Exercise instructions: Could you reproduce, word for word, everything in the records from the line containing "The image size is (699, 211)." down to the line containing "pos(511,40)", with both of those lines included and the pictures left out?

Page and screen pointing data
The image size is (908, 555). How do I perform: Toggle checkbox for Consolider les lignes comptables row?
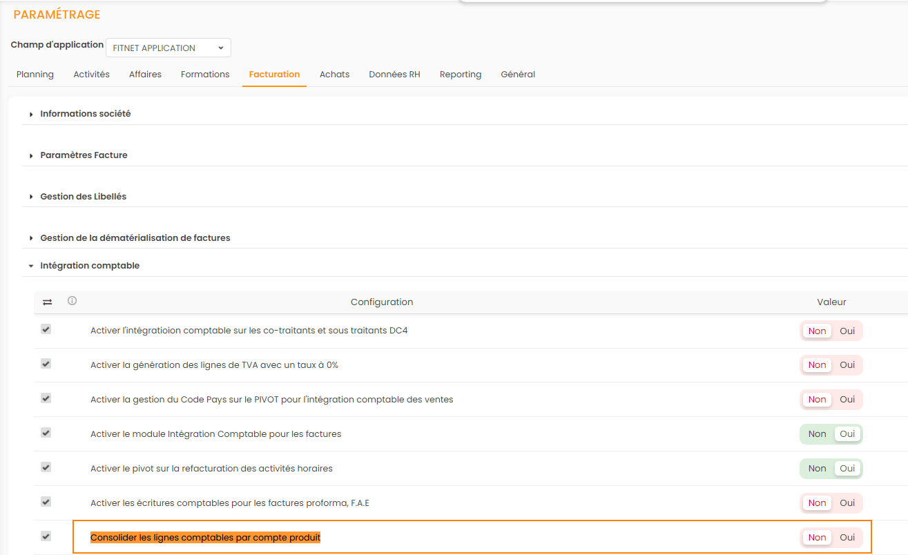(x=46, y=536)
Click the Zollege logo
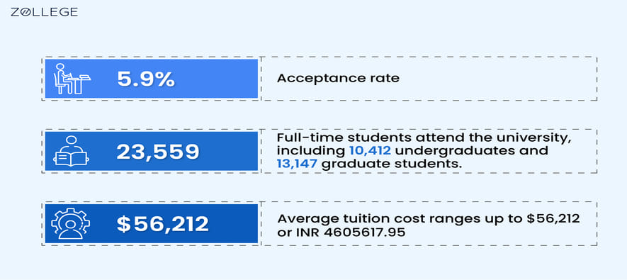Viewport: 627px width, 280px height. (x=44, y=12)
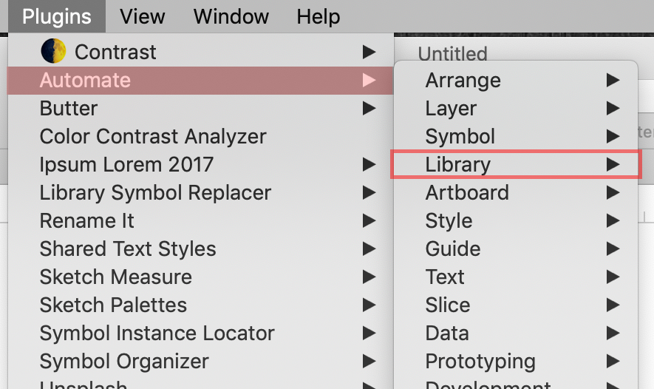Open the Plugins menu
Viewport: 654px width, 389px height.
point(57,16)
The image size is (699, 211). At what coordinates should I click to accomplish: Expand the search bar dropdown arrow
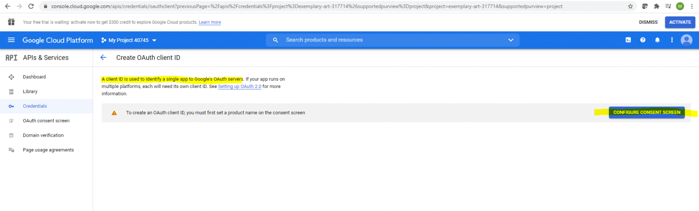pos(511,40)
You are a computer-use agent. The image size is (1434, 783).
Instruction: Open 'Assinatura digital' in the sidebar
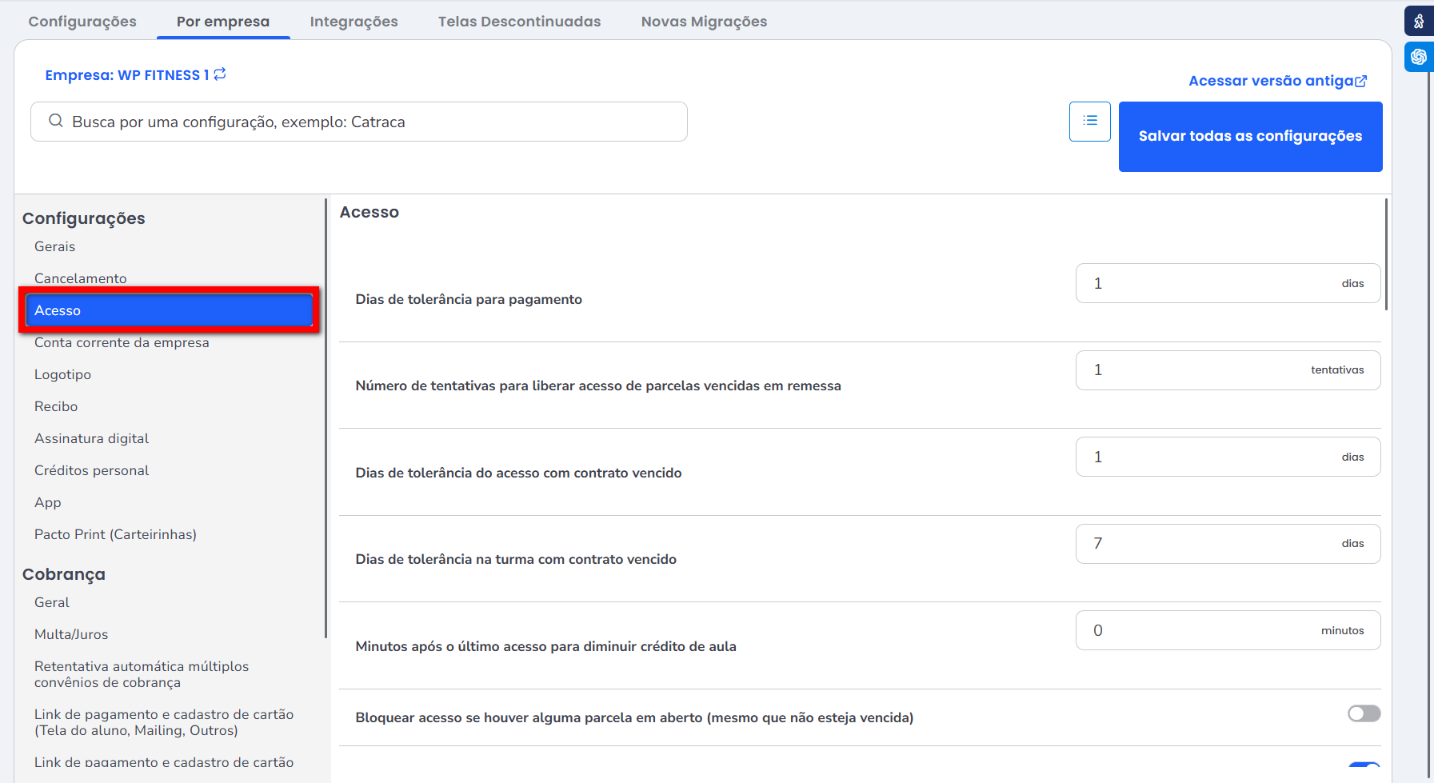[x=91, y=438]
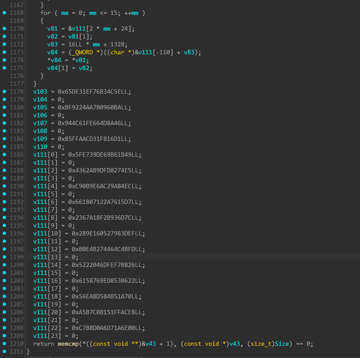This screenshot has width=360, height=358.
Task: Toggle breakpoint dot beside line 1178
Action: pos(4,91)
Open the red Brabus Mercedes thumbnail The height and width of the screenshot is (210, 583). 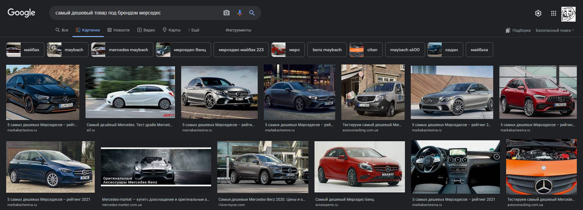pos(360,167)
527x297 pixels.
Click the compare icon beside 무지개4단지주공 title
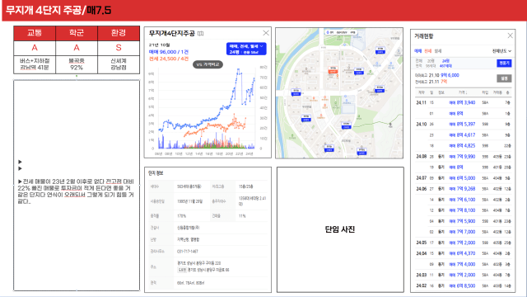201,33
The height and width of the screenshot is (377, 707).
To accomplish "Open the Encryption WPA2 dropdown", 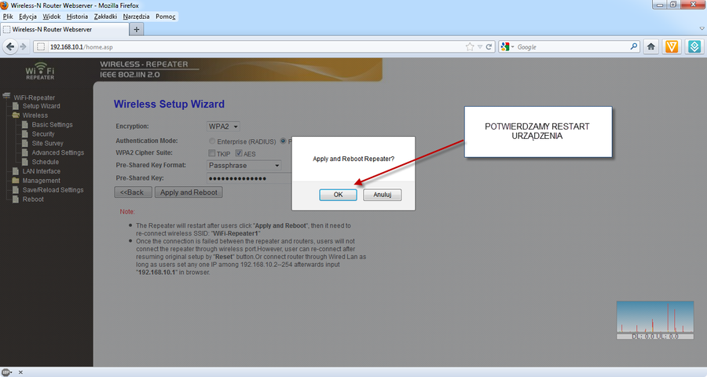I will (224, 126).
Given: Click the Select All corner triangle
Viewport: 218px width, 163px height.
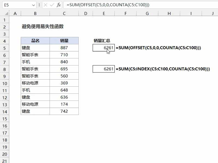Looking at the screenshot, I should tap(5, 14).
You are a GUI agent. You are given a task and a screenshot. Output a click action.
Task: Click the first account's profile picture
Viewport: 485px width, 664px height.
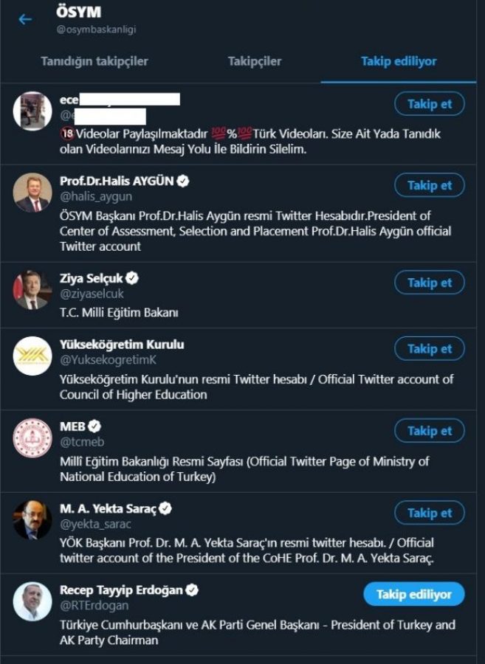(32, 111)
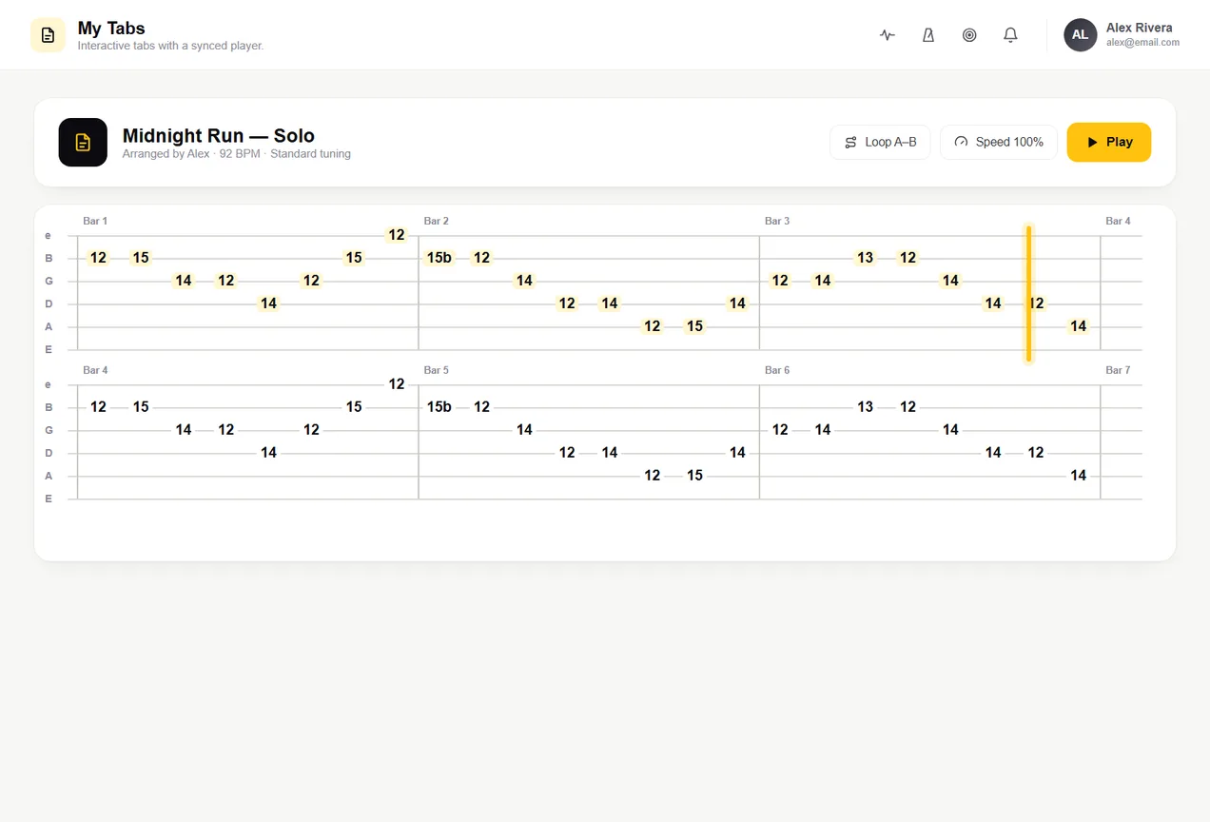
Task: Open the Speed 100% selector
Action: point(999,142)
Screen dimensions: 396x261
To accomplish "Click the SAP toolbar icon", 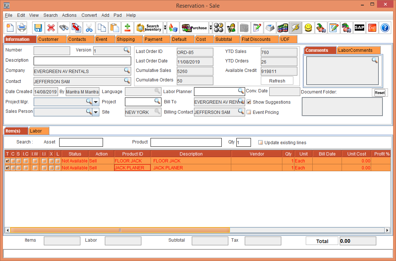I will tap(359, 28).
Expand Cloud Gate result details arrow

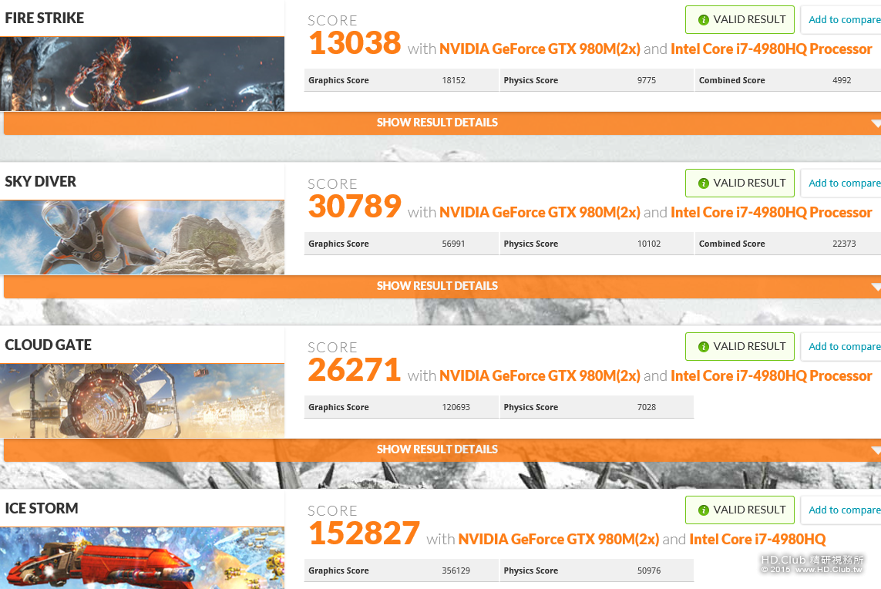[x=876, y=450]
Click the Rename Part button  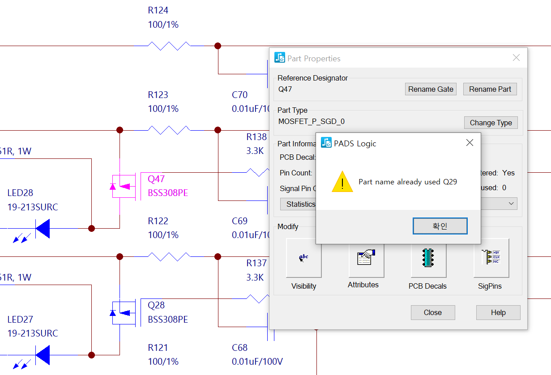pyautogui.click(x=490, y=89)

Task solution:
The image size is (699, 211). At what coordinates should I click to accomplish: Expand the search bar dropdown arrow
pos(511,40)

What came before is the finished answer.